- **RECORDS FOR PROCESSING**:
※ ※ ※

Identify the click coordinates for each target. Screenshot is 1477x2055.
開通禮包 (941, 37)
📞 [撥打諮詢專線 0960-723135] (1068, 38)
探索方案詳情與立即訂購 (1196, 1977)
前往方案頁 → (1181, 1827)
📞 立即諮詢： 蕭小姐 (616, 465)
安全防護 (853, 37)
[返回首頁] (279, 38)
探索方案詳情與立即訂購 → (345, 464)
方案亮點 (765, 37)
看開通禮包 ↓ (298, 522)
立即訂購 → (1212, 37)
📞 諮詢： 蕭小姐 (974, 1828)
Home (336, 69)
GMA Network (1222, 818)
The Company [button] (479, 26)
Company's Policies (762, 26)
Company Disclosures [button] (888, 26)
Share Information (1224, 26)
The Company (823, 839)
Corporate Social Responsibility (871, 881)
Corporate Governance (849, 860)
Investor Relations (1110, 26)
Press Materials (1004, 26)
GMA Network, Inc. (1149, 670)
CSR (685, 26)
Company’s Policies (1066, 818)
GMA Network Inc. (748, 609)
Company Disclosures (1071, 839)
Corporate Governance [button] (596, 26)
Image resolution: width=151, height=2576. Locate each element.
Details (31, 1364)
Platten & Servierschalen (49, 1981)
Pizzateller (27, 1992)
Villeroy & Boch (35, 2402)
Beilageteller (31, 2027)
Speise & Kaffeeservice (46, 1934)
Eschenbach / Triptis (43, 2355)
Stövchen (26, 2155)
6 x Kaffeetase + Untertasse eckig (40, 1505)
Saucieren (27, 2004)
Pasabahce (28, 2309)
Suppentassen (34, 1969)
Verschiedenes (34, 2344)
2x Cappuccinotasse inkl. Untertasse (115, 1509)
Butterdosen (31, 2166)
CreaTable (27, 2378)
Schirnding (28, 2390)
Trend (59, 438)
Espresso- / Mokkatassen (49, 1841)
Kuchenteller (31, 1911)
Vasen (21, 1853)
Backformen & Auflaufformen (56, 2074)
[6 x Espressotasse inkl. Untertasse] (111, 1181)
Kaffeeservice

※ ※ ※

- **EXERCISE PROMPT**: Substitute "Governance Practices" for "Corporate Governance" everywhere in the rows above and reproduce all of them with nothing else altered.

- **RESPONSE**:
Identify the click coordinates for each target. Screenshot is 1477x2055.
開通禮包 (941, 37)
📞 [撥打諮詢專線 0960-723135] (1068, 38)
探索方案詳情與立即訂購 (1196, 1977)
前往方案頁 → (1181, 1827)
📞 立即諮詢： 蕭小姐 (616, 465)
安全防護 (853, 37)
[返回首頁] (279, 38)
探索方案詳情與立即訂購 → (345, 464)
方案亮點 (765, 37)
看開通禮包 ↓ (298, 522)
立即訂購 → (1212, 37)
📞 諮詢： 蕭小姐 (974, 1828)
Home (336, 69)
GMA Network (1222, 818)
The Company [button] (479, 26)
Company's Policies (762, 26)
Company Disclosures [button] (888, 26)
Share Information (1224, 26)
The Company (823, 839)
Corporate Social Responsibility (871, 881)
Governance Practices (849, 860)
Investor Relations (1110, 26)
Press Materials (1004, 26)
GMA Network, Inc. (1149, 670)
CSR (685, 26)
Company’s Policies (1066, 818)
GMA Network Inc. (748, 609)
Company Disclosures (1071, 839)
Governance Practices [button] (596, 26)
Image resolution: width=151, height=2576. Locate each element.
Details (31, 1364)
Platten & Servierschalen (49, 1981)
Pizzateller (27, 1992)
Villeroy & Boch (35, 2402)
Beilageteller (31, 2027)
Speise & Kaffeeservice (46, 1934)
Eschenbach / Triptis (43, 2355)
Stövchen (26, 2155)
6 x Kaffeetase + Untertasse eckig (40, 1505)
Saucieren (27, 2004)
Pasabahce (28, 2309)
Suppentassen (34, 1969)
Verschiedenes (34, 2344)
2x Cappuccinotasse inkl. Untertasse (115, 1509)
Butterdosen (31, 2166)
CreaTable (27, 2378)
Schirnding (28, 2390)
Trend (59, 438)
Espresso- / Mokkatassen (49, 1841)
Kuchenteller (31, 1911)
Vasen (21, 1853)
Backformen & Auflaufformen (56, 2074)
[6 x Espressotasse inkl. Untertasse] (111, 1181)
Kaffeeservice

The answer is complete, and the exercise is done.